* 目的:
次のページ抜粋を、一字も変えずに最初から最後まで返してください。

* ページ抜粋:
*-*-*
〝開かれた扉〟の意味を噛みしめつつ見る、『シュルレアリスム』展
1 Dora Maar"夢"のテーマより、ドラ・マールの《無題》(1934)、通称 "手―貝"。銀塩写真のテストプリント/AM 1991-34
2024年はシュルレアリスム発祥から100周年。作家・詩人のアンドレ・ブルトンがパリで『シュルレアリスム宣言』を発表したのは、1924年10月のことだった。これを記念すべく近代美術の殿堂ポンピドゥー・センターでは、2024年5月にシュルレアリスムをドレスコードとしたディナーとボールを開催。そして9月初旬に同美術館で幕を開けたのが『シュルレアリスム』展である。
「アートに限らず哲学、社会学、果ては政治における価値観を完璧に見直すこと。それがシュルレアリスムの特異性でした。言い換えれば面白いアイデア、エスプリまたはアティチュード、詩情を体現する生き方。シュルレアリスムには特定のスタイルや形態、決まりきったドグマ(教義)はないんです」。こう語るのは、本展キュレーターのディディエ・オタンジェ。ビジュアル・アーティストではなく詩人たちがシェアした考えから生まれたアートムーブメントは、その哲学を理解することが大切なのだ。
*-*-*
* データセット:
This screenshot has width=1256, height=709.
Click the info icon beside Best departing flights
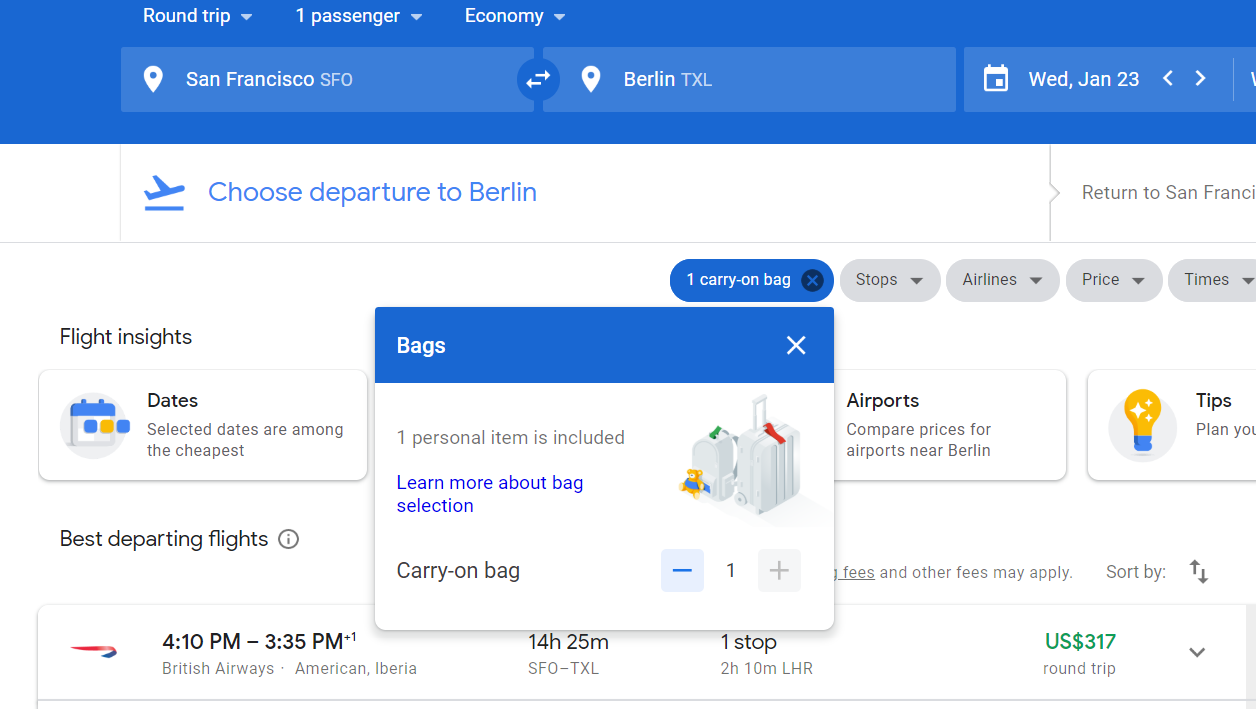click(289, 539)
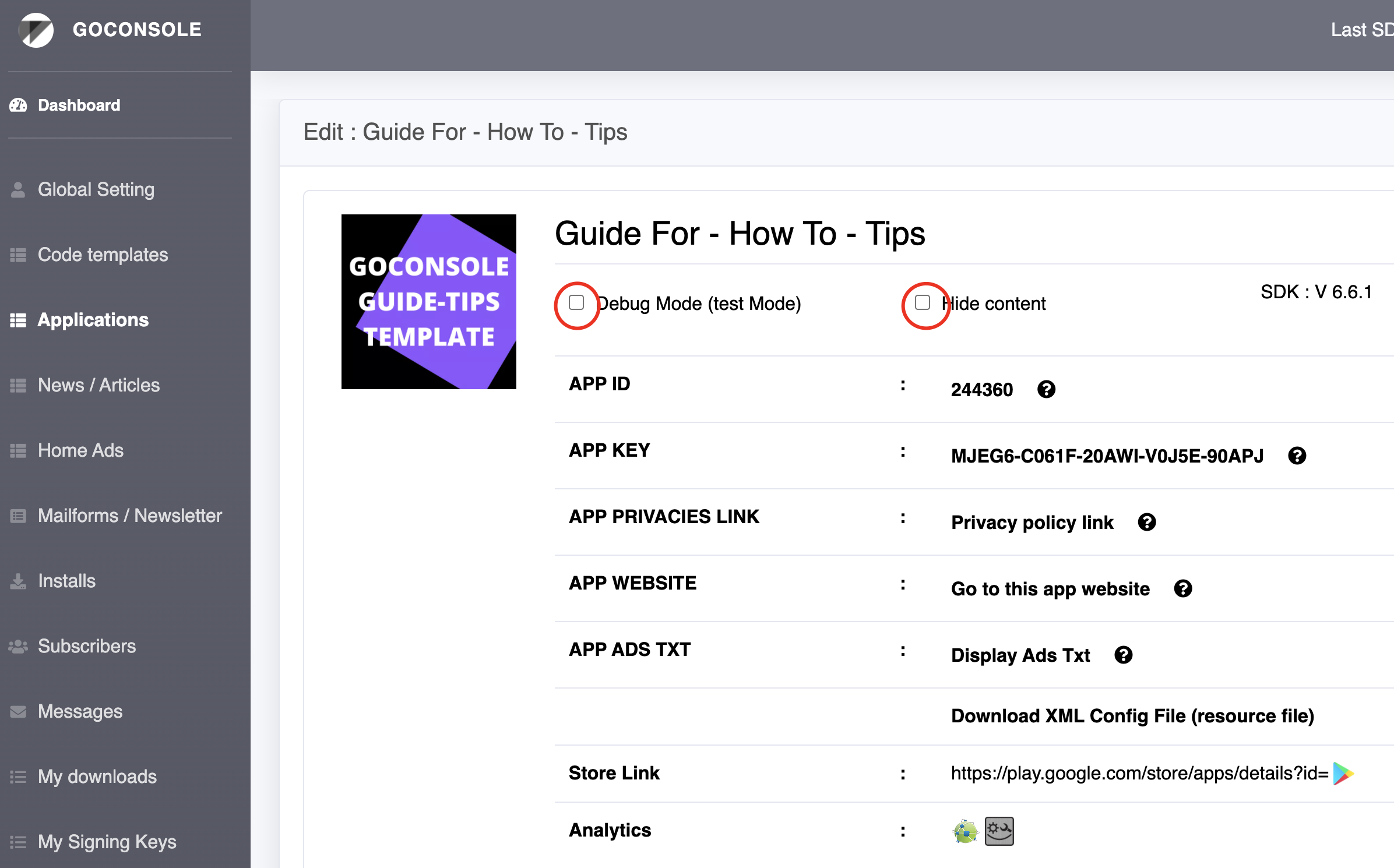Click help icon next to Display Ads Txt
Image resolution: width=1394 pixels, height=868 pixels.
(x=1123, y=655)
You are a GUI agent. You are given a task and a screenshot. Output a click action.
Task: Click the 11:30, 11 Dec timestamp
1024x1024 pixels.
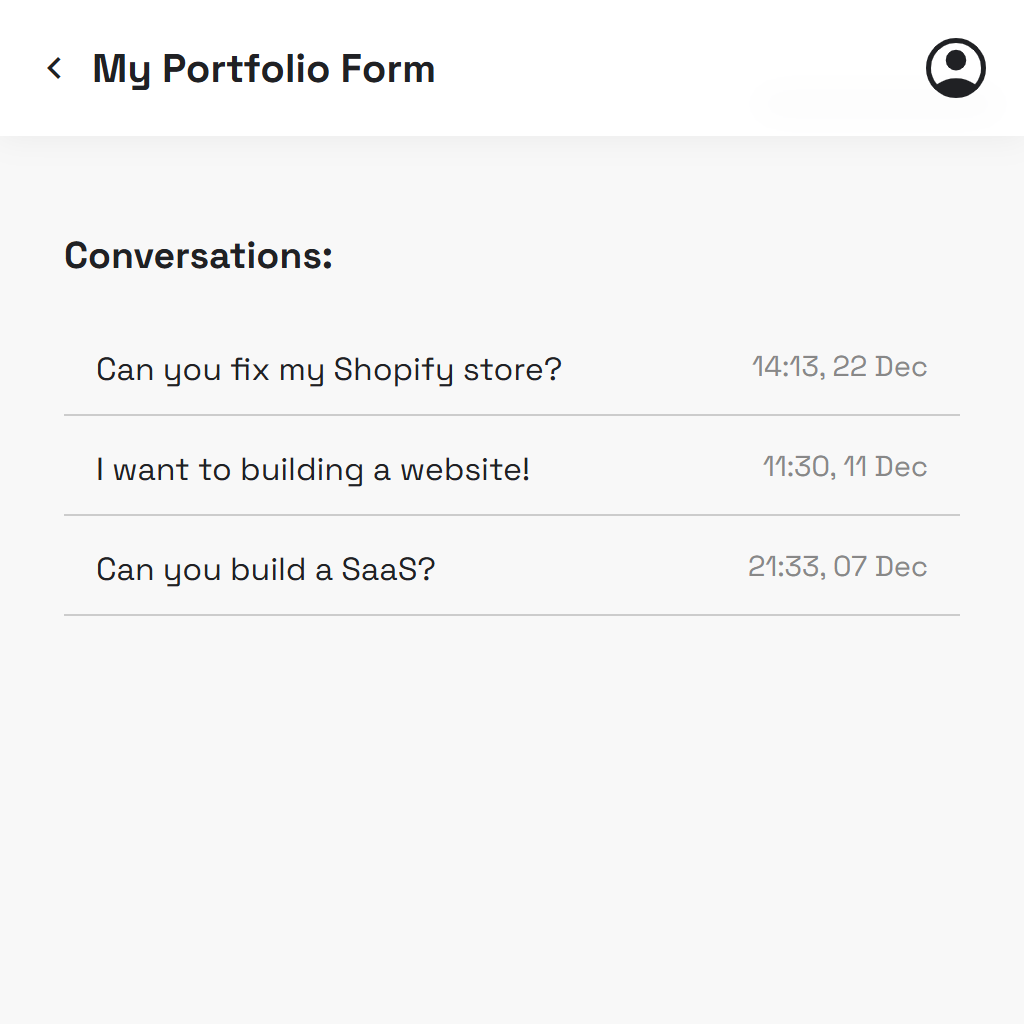tap(844, 467)
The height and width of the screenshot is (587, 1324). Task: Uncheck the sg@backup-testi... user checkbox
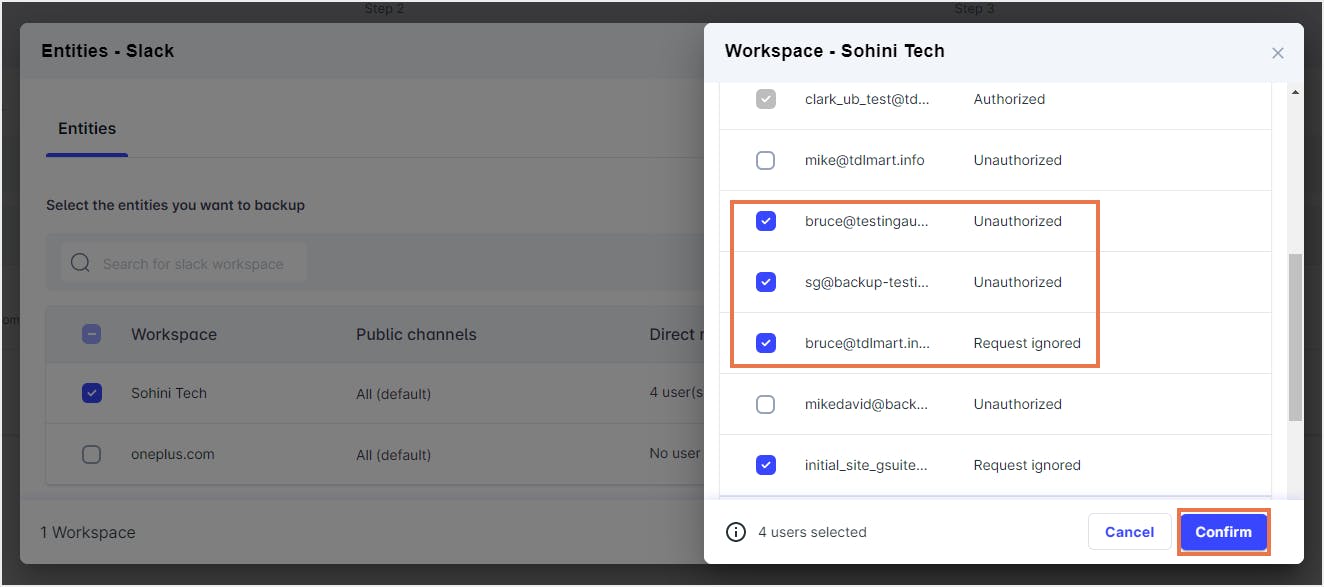click(766, 282)
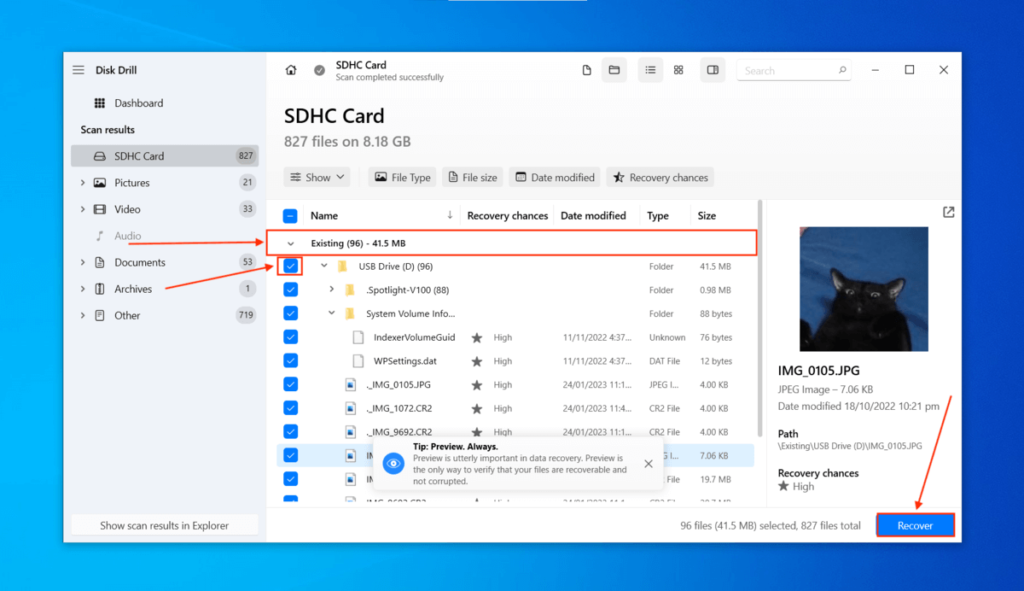Select Pictures in the sidebar

point(134,182)
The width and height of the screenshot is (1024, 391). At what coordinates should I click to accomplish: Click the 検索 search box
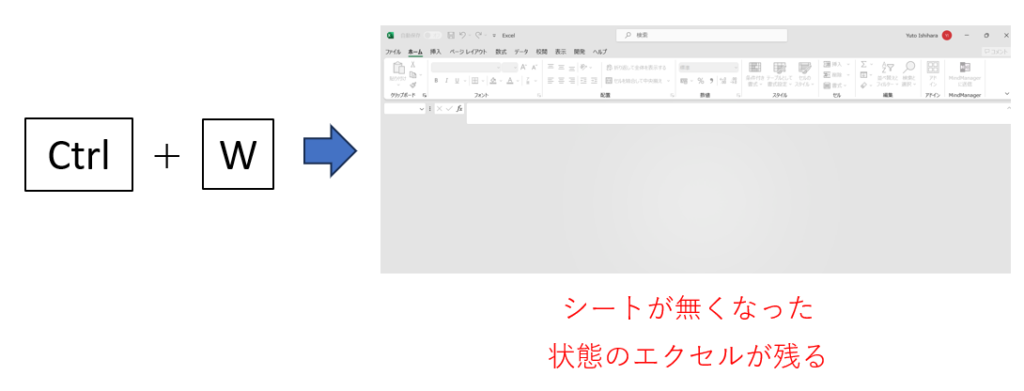[702, 35]
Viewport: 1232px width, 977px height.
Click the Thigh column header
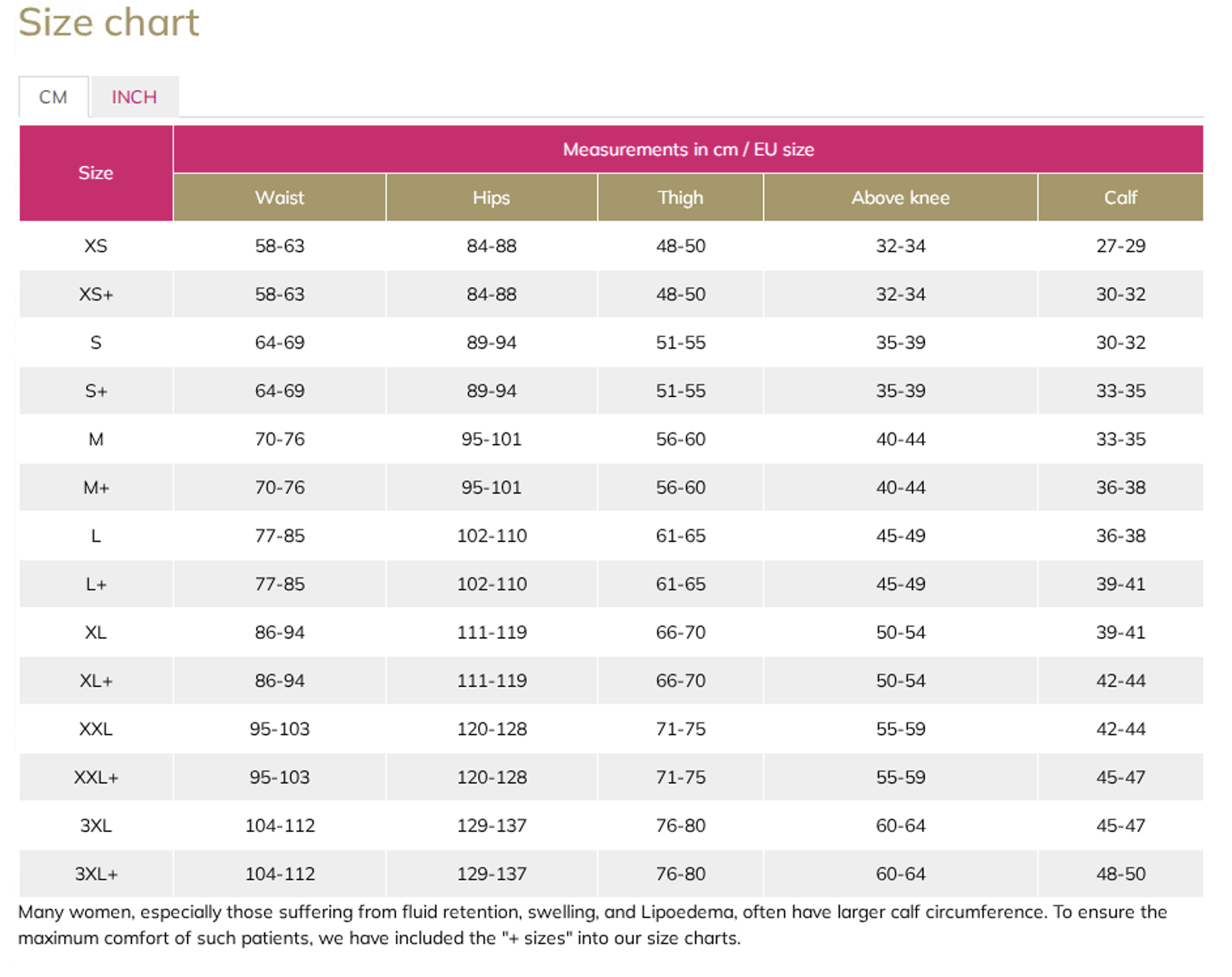tap(681, 197)
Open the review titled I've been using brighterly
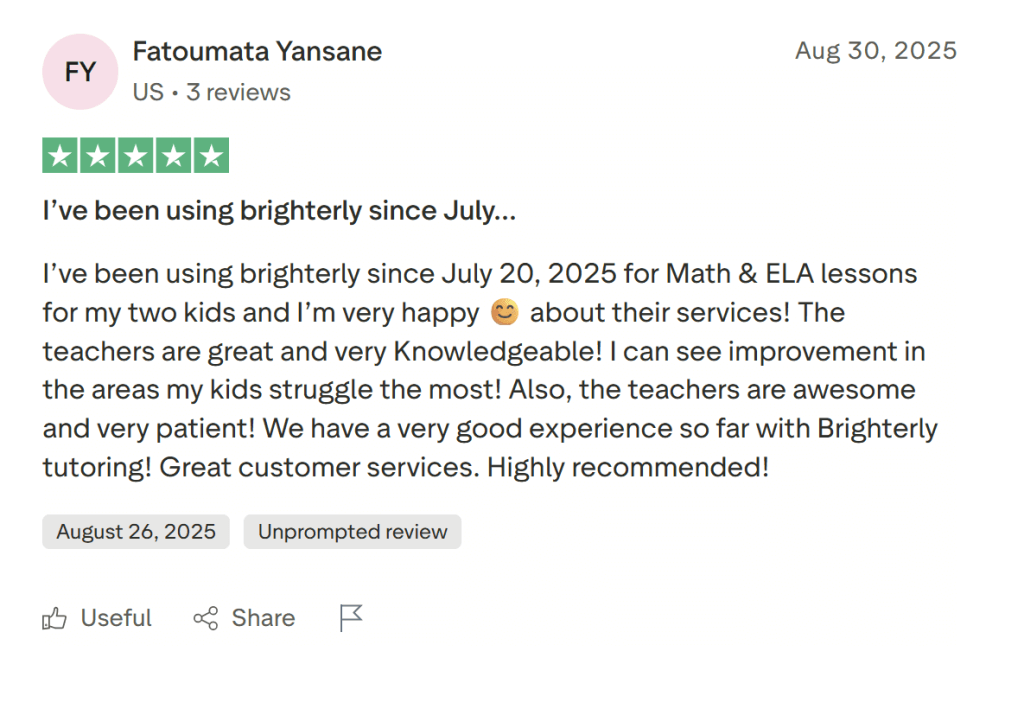1024x709 pixels. click(x=279, y=210)
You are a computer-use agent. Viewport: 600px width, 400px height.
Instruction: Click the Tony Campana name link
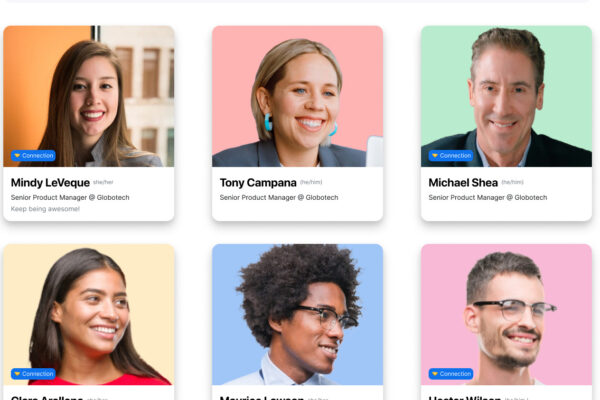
*-*-*
* 出力全文:
〝開かれた扉〟の意味を噛みしめつつ見る、『シュルレアリスム』展
1 Dora Maar"夢"のテーマより、ドラ・マールの《無題》(1934)、通称 "手―貝"。銀塩写真のテストプリント/AM 1991-34
2024年はシュルレアリスム発祥から100周年。作家・詩人のアンドレ・ブルトンがパリで『シュルレアリスム宣言』を発表したのは、1924年10月のことだった。これを記念すべく近代美術の殿堂ポンピドゥー・センターでは、2024年5月にシュルレアリスムをドレスコードとしたディナーとボールを開催。そして9月初旬に同美術館で幕を開けたのが『シュルレアリスム』展である。
「アートに限らず哲学、社会学、果ては政治における価値観を完璧に見直すこと。それがシュルレアリスムの特異性でした。言い換えれば面白いアイデア、エスプリまたはアティチュード、詩情を体現する生き方。シュルレアリスムには特定のスタイルや形態、決まりきったドグマ(教義)はないんです」。こう語るのは、本展キュレーターのディディエ・オタンジェ。ビジュアル・アーティストではなく詩人たちがシェアした考えから生まれたアートムーブメントは、その哲学を理解することが大切なのだ。